I’m not talking about “what’s good for me personally” feminism. I’m talking about “what’s good for women as a whole” feminism. It’s blazing bullshit for an individual woman to be privileged enough to get a first-class education, be able-bodied enough to look good on TV, have a husband willing to watch the kids while you travel the world giving speeches, and then actively work against other women getting equal pay, having child care and being able to get student loans.

It’s this mixing of politics and culture-war horseshit that gets me. When I elect, say, a Senator, I care how she or he will vote when funding for Social Security conflicts with funding for a new fighter plane. I could give two purple shits what she thinks I should be teaching my future children about premarital sex.

But that mixing is exactly what some of the women in this trailer appear to be doing when they talk about how The Feminists™ have destroyed What it Means to Be a Woman. What the hell does THAT mean? Being a mother is a political act? What about being a father? Anything?

I’m a woman. I frakking LOVE being a woman, too. And I love men just about as much as I love being a woman. Every day, when I leave from the house I bought by myself when I was 25 and head to my job, I know how much I owe to the women who went before me. I know how different my professional life is from my mother’s or grandmother’s when each was my age. I know I didn’t do any of this alone.

I know that I can go to work dressed like a woman, and not (to quote Harrison Ford in “Working Girl”) like a woman thinks a man would dress if he were a woman, and still be taken seriously. I can direct a meeting full of men and take for granted that they’ll listen to me, because I outrank them. I can (though I choose not to at this point) do all that and still be a wife and/or mother. And the reason I can do all that is because of the work of feminists, not “mama bears” or whatever the frak they call themselves.

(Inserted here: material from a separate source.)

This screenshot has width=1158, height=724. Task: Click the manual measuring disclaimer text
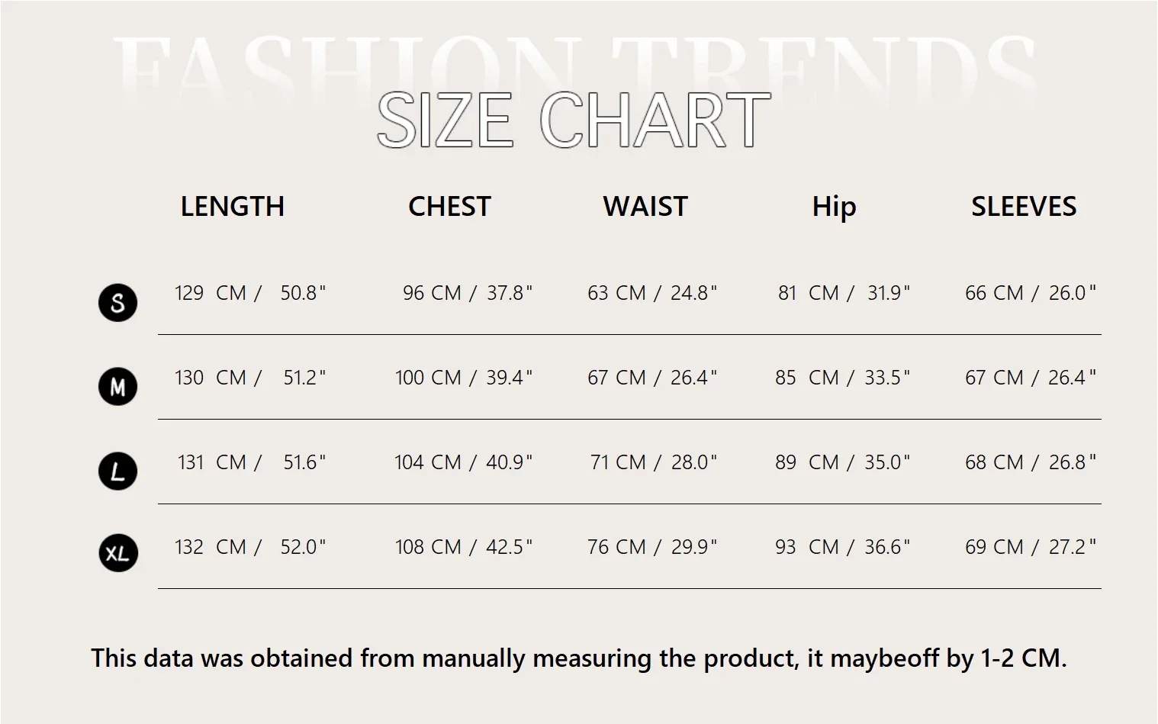tap(578, 658)
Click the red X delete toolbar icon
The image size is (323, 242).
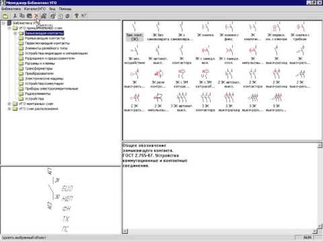pyautogui.click(x=36, y=16)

You know what else? My male co-worker can bring in his five-year-old son for an hour or so when his child care falls through, and it’s not an issue. That’s also thanks to feminism.

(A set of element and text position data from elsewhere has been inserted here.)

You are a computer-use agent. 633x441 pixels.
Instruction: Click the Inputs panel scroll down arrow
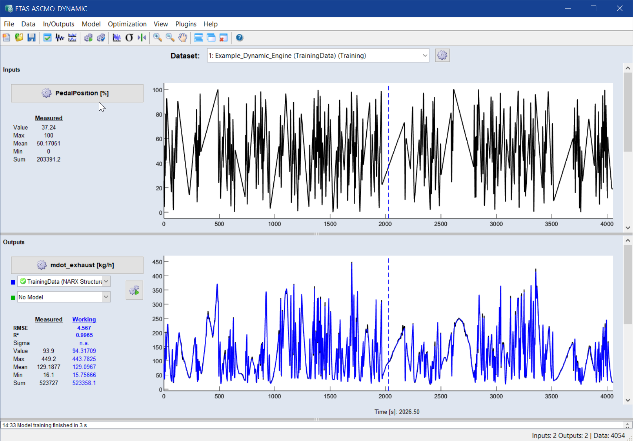[627, 228]
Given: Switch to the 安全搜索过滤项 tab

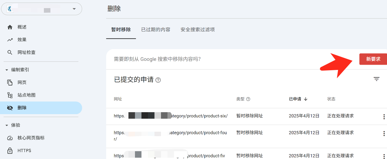Looking at the screenshot, I should (197, 30).
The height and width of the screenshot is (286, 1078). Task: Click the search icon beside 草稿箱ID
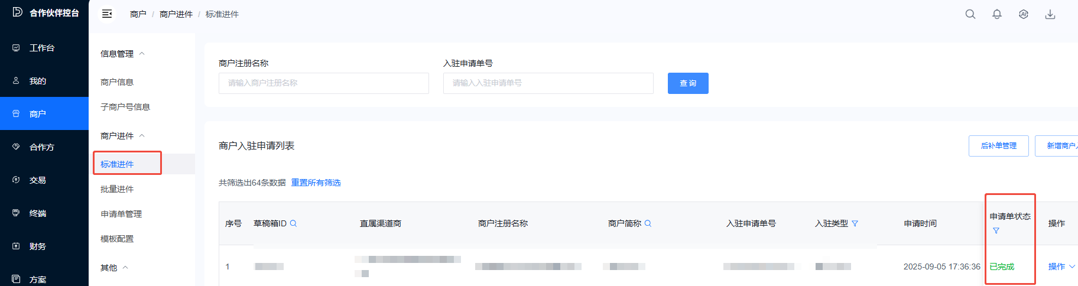coord(294,223)
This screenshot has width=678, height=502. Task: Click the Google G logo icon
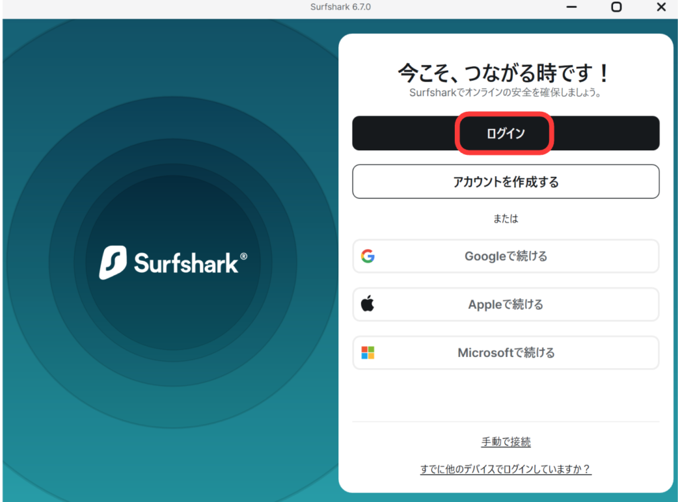367,256
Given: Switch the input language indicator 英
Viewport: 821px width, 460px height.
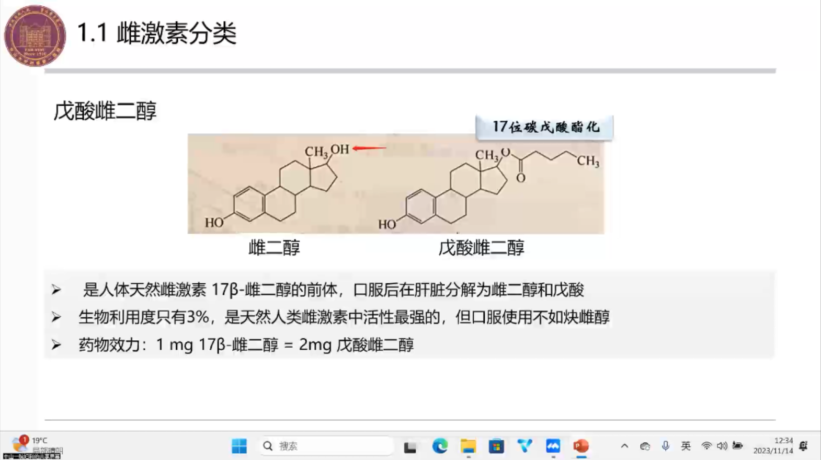Looking at the screenshot, I should 686,446.
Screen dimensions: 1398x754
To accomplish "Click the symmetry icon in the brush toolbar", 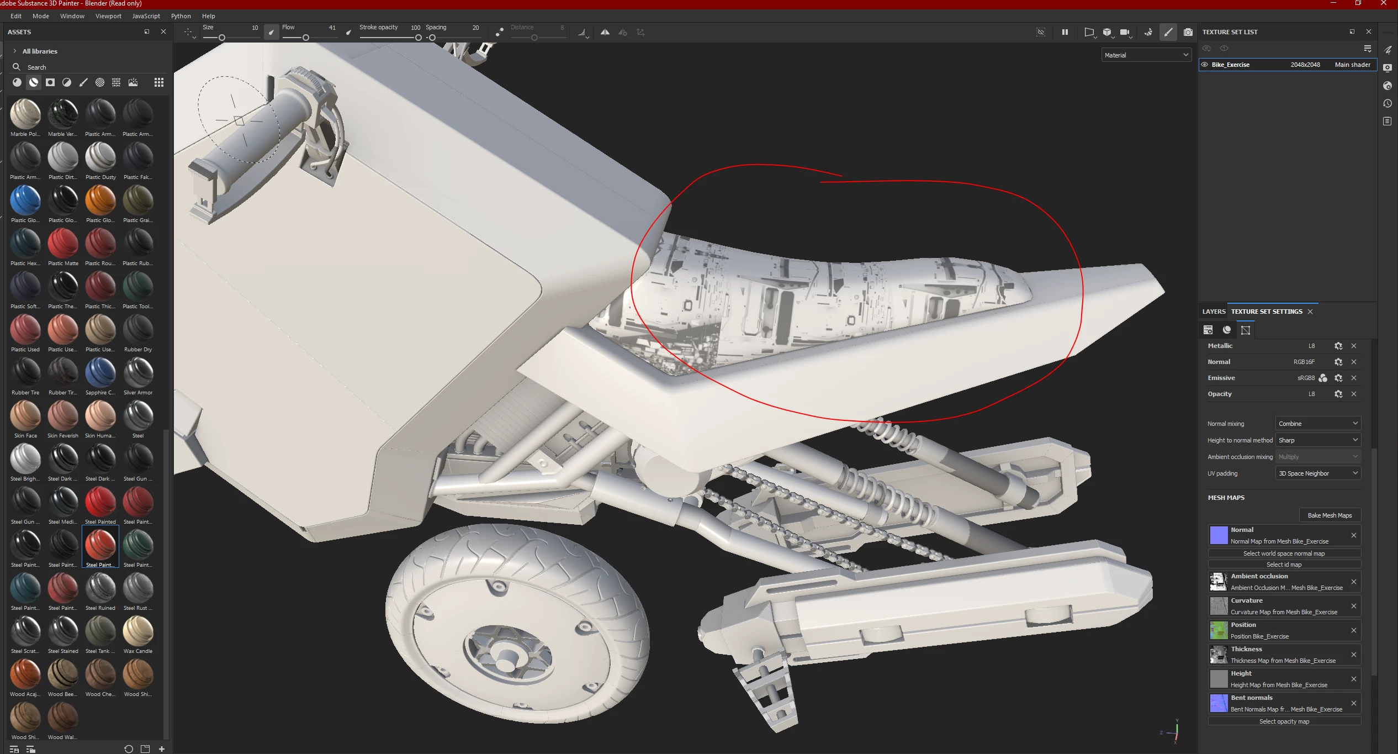I will [x=605, y=32].
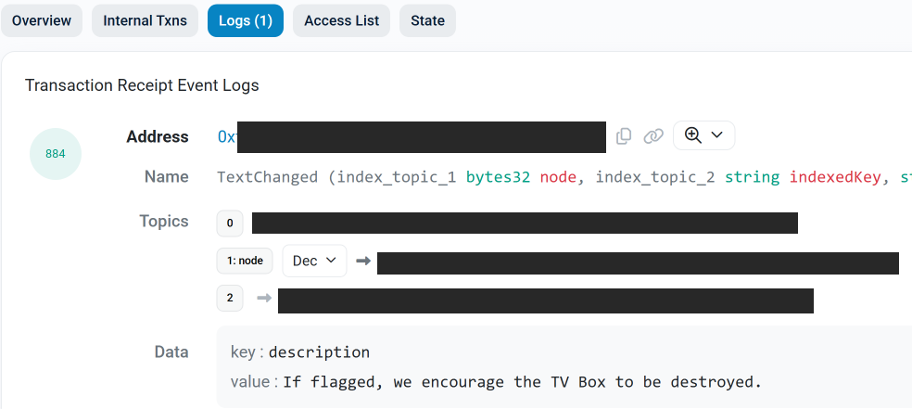The image size is (912, 409).
Task: Open the 0x contract address link
Action: (x=227, y=137)
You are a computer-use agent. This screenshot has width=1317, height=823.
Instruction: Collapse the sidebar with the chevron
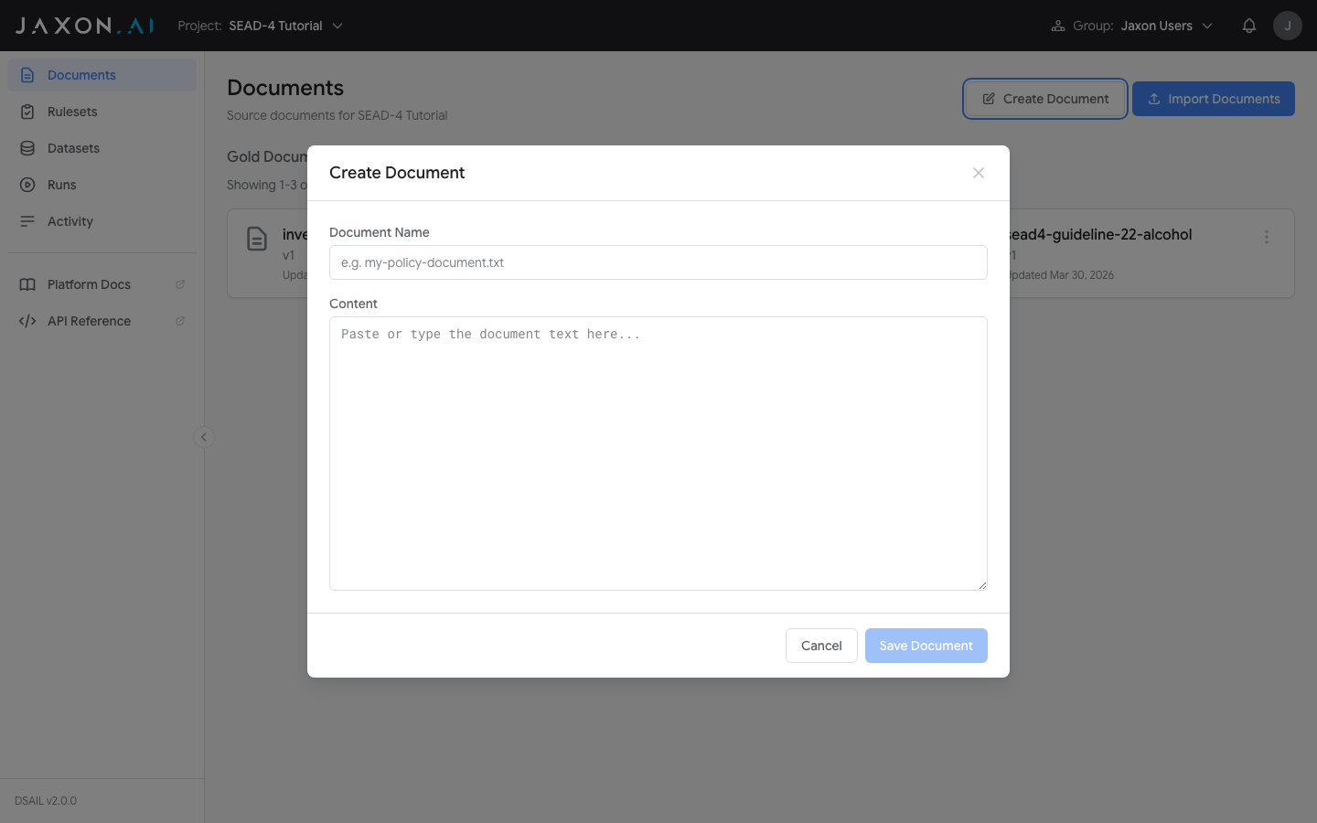point(203,436)
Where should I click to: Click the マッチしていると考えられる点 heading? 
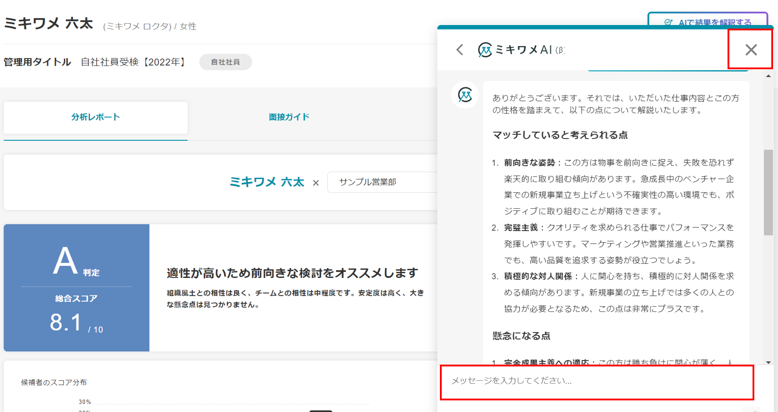[560, 135]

Seriously, what the hell is this “real woman” crap, and why the hell would I want to vote for someone who presumes to put me in a box that she’s defined for me? Especially when she serves an ideology that STILL uses gendered slurs to critique women it disapproves of?

And don’t even get me started on that “I’m not a victim” crap. Just because you acknowledge that there are systemic decks stacked against you (like, say, legal marital rape) doesn’t mean you submit to those systemic problems. Um, doesn’t the fact that we are calling out gender, race or class prejudice mean we ARE NOT submitting to them?

When hear the Schaflys and the Coulters and the Malkins and even the Palins talk, I flash back to middle school. I can’t be the only one who had several female classmates that had just discovered sexism, but whose “I’m just as good as you” quieted when the teacher needed someone to move something heavy, only to turn into “but I’m a girl, I can’t carry that, WAAAH!”

Look, feminism isn’t easy. If women want to demand that we’re treated as full human beings, that means we have to give up our pretty-princess-on-a-pedestal status. And, while some days I’d love to not have to worry about my retirement or cleaning the gutters or balancing the checkbook, it’s worth it to have control over my own life. It also means that I have a responsibility to pull other people – men and women – up behind me, not knock down the ladder I just climbed up.

You don’t get to claim that you’re pro-woman when you’re nominated for high office and then cry “skirt!” when it’s time to carry the proverbial overhead projector. You don’t get to claim with a straight face that having a functioning uterus makes you better at budgeting or writing legislation. And you really, really don’t get to tell me how to be a woman. I’ve been one for 30 years now. I’m good, thanks.